(Stored data)
##############################

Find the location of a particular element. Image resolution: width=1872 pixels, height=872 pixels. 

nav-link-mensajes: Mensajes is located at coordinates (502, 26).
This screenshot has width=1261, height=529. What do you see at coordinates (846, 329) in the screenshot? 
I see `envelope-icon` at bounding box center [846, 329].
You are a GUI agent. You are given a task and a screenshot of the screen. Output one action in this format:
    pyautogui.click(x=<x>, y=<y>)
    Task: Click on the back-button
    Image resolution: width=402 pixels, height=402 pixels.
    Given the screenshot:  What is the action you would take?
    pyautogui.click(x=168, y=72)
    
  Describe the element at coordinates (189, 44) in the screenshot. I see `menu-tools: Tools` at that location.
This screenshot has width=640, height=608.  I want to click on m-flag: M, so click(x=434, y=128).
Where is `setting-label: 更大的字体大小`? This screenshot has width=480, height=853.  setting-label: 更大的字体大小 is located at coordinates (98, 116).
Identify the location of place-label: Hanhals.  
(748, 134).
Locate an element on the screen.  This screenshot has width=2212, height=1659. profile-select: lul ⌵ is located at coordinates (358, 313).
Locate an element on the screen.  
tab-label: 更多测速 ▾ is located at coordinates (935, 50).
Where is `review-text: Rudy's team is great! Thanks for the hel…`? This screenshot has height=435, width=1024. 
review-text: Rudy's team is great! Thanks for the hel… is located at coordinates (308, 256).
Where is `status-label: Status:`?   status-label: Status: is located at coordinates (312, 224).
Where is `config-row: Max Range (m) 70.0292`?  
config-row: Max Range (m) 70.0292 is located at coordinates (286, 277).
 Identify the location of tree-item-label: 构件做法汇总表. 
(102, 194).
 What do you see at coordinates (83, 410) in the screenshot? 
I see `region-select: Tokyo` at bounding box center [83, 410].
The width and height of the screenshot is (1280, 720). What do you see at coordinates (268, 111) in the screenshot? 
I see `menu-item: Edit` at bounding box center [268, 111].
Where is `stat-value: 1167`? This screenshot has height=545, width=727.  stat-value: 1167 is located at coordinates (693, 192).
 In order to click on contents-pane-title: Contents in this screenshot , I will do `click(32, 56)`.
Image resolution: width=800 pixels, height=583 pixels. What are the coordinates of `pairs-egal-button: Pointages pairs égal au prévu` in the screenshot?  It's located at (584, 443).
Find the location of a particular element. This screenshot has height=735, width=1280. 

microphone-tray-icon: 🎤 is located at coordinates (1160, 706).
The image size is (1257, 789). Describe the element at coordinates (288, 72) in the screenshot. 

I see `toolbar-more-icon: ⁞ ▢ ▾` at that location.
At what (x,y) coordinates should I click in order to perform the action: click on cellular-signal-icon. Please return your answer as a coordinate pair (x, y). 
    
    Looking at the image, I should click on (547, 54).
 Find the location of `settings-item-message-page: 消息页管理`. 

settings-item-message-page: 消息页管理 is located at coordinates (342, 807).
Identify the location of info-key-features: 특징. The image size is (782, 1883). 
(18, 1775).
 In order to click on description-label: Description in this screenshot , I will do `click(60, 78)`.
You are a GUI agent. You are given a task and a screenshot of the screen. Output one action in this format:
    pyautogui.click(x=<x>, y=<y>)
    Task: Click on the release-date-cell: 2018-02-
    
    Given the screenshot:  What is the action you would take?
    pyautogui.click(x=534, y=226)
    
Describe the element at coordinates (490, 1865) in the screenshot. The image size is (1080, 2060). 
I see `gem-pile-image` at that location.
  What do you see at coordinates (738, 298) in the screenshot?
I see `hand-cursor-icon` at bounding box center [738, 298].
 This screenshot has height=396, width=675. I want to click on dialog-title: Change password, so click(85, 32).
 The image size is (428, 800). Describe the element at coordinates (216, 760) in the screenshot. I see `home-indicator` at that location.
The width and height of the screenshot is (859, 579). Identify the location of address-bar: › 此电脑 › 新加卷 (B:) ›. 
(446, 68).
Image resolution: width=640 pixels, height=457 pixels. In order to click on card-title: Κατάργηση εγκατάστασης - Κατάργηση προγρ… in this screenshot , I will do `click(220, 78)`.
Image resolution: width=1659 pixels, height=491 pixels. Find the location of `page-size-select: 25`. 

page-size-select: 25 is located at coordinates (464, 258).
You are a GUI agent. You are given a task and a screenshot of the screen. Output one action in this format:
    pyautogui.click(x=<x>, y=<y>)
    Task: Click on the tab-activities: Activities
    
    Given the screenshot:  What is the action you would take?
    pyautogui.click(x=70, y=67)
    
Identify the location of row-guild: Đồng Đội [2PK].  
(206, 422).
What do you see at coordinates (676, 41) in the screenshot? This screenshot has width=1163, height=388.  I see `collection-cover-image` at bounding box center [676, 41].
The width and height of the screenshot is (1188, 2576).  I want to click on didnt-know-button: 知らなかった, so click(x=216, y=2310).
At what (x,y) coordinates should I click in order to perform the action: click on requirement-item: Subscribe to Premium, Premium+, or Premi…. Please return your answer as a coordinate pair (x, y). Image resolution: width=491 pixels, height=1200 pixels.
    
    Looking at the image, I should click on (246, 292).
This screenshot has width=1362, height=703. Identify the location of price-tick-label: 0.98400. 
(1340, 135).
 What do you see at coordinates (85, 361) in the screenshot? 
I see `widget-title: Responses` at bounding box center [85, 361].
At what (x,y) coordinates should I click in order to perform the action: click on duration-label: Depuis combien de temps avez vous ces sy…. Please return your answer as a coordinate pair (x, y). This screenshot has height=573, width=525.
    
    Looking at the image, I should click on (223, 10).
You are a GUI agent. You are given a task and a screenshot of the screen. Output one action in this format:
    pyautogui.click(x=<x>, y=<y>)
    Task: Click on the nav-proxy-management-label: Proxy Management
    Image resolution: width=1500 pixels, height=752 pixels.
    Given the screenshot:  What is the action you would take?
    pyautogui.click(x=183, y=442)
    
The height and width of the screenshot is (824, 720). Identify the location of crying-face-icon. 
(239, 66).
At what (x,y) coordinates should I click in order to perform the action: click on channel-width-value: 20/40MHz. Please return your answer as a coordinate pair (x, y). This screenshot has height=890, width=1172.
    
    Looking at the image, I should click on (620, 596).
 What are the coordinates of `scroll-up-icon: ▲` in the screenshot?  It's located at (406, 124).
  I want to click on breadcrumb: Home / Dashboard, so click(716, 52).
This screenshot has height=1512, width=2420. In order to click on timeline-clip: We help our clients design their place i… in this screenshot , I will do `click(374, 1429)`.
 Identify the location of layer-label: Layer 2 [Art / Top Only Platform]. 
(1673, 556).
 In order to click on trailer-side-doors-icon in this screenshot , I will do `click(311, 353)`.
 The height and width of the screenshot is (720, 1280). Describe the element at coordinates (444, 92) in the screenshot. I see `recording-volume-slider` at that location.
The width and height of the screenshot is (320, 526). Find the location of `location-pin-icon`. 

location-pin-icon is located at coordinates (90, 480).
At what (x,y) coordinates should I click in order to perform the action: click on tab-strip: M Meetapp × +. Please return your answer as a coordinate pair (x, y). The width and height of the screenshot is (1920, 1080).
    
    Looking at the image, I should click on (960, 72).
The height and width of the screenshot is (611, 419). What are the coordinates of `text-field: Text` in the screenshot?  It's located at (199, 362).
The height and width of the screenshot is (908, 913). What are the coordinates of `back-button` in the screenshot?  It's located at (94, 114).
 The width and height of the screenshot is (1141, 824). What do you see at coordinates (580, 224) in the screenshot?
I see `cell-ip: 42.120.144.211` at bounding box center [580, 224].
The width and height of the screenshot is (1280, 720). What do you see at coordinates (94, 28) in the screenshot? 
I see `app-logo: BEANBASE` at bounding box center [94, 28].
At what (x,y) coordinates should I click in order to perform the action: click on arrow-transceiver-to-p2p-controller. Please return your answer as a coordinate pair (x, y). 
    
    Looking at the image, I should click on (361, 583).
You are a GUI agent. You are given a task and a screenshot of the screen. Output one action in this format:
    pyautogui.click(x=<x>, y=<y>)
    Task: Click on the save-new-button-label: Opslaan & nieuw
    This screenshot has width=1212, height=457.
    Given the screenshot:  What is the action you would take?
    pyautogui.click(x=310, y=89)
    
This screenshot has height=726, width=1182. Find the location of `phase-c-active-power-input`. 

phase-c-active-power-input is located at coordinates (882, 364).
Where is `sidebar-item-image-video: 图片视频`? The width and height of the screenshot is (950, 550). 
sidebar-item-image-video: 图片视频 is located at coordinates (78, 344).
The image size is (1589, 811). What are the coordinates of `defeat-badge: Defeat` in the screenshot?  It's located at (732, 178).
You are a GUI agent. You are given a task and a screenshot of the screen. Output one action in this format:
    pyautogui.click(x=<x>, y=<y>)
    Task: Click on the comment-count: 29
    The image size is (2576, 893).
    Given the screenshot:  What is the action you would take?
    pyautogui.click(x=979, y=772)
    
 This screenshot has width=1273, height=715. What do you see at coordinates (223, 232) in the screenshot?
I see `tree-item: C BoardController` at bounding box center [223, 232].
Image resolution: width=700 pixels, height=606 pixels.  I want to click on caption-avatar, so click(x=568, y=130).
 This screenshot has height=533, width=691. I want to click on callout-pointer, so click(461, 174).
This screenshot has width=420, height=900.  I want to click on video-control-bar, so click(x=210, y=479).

##############################

Problem details:
Copy the rows above word for word, from the line containing "Find the location of a particular element. This" through the line containing "pyautogui.click(x=534, y=226)", with both of those lines included.

Output below:
Find the location of a particular element. This screenshot has height=735, width=1280. 

microphone-tray-icon: 🎤 is located at coordinates (1160, 706).
The image size is (1257, 789). Describe the element at coordinates (288, 72) in the screenshot. 

I see `toolbar-more-icon: ⁞ ▢ ▾` at that location.
At what (x,y) coordinates should I click in order to perform the action: click on cellular-signal-icon. Please return your answer as a coordinate pair (x, y). 
    
    Looking at the image, I should click on (547, 54).
 Find the location of `settings-item-message-page: 消息页管理`. 

settings-item-message-page: 消息页管理 is located at coordinates (342, 807).
Identify the location of info-key-features: 특징. The image size is (782, 1883). 
(18, 1775).
 In order to click on description-label: Description in this screenshot , I will do `click(60, 78)`.
You are a GUI agent. You are given a task and a screenshot of the screen. Output one action in this format:
    pyautogui.click(x=<x>, y=<y>)
    Task: Click on the release-date-cell: 2018-02-
    
    Given the screenshot:  What is the action you would take?
    pyautogui.click(x=534, y=226)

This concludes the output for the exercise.